Thüringische Landeszeitung (Gera)
EU-Chef: Ostdeutschland braucht höhere Löhne
Kommissionspräsident Juncker fordert bei Rede im Landtag auch Mindestlöhne in Europa
Erfurt. EU-Kommissionspräsident Jean-Claude Juncker hat bei einer Rede im Thüringer Landtag ungleiche Löhne in Europa kritisiert und eine Angleichung der Lebensverhältnisse gefordert. „Wir kommen in Europa nicht weiter, wenn wir uns dem Thema soziales Europa nicht annähern“, sagte Juncker. Die 2017 in Göteborg auf den Weg gebrachten Grundsätze für ein gerechtetes und sozialeres Europa müssten nun von den Nationalstaaten und den Regionen umgesetzt werden. „Für die gleiche Arbeit am gleichen Ort muss man den gleichen Lohn beziehen.
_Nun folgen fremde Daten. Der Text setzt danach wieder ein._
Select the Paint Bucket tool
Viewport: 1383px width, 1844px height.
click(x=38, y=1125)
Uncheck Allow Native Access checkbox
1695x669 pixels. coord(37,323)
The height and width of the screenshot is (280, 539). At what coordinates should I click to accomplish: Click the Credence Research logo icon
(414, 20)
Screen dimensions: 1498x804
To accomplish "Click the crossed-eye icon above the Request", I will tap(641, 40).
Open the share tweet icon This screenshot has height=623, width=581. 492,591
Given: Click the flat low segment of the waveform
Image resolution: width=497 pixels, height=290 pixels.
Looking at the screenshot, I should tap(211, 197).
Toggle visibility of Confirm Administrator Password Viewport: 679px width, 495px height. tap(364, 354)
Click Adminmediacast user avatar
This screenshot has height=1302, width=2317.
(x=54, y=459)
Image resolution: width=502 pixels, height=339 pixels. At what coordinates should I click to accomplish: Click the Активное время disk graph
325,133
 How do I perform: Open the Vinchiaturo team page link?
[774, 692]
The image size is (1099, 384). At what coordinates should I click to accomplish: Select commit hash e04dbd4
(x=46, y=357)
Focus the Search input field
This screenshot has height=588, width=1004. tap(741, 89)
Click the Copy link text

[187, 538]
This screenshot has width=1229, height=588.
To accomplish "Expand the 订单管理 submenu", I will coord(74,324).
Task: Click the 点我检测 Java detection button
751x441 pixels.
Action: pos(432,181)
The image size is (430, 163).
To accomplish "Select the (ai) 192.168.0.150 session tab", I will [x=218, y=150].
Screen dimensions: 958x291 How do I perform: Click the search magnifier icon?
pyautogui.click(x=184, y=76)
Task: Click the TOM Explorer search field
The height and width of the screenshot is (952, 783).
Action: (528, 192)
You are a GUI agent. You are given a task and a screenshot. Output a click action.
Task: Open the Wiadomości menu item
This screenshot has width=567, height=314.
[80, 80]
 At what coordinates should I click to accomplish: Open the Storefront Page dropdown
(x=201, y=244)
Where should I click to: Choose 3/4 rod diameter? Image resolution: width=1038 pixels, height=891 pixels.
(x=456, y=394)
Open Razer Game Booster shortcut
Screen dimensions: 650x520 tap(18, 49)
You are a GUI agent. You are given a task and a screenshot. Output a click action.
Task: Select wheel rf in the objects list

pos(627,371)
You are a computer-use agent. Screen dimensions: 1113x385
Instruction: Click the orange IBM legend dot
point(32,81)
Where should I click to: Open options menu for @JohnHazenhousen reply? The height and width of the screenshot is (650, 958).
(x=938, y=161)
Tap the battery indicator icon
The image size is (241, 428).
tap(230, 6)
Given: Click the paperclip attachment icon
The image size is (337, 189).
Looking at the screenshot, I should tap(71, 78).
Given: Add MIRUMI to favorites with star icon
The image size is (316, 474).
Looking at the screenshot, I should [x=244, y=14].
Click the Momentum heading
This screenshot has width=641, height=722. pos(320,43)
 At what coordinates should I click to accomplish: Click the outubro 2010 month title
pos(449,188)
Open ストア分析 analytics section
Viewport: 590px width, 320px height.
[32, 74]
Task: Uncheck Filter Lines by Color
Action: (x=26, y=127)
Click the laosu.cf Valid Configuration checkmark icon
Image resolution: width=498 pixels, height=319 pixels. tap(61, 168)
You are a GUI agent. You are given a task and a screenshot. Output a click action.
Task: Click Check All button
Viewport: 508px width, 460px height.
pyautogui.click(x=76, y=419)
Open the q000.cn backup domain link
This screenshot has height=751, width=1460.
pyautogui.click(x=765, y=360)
Die bestehenden Diskrepanzen und die Tatsache, dass Menschen vier bis fünf Arbeitsstellen benötigten, um überhaupt am Ende des Monats zurecht zu kommen – das ist nicht das soziale Europa, von dem ich träume. Europa ist nicht der Platz, wo Menschen, die arbeiten, fast genauso arm sind, als wenn sie nicht arbeiten würden“, sagte der höchste EUBeamte. Deshalb sei er auch dafür, dass es überall in Europa einen Mindestlohn geben sollte. Der könne zwar nicht überall dieselbe Höhe haben. Jeder sollte aber Anspruch auf eine Vergütung haben, die Ausdruck des Willens ist, jede Arbeit einer gerechten Entlohnung zuzuführen. „Die Würde der Arbeit ist ein Wert, den wir langsam aus den Augen verloren haben. Das führt dazu, dass sich viele arbeitende Menschen von Europa abwenden. Wir haben es in der Hand, diese Menschen zurückzugewinnen“, sagte Juncker. In diesem Zusammenhang sprach sich der EU-Repräsentant auch für eine Angleichung der Löhne in Deutschland aus. „Das Lohngefälle zwischen West- und Ostdeutschland ist zu hoch. Das kann man nicht so laufen lassen. Eine Angleichung gehört zum sozialen Europa. Ostdeutschland braucht höhere Löhne“, so Juncker.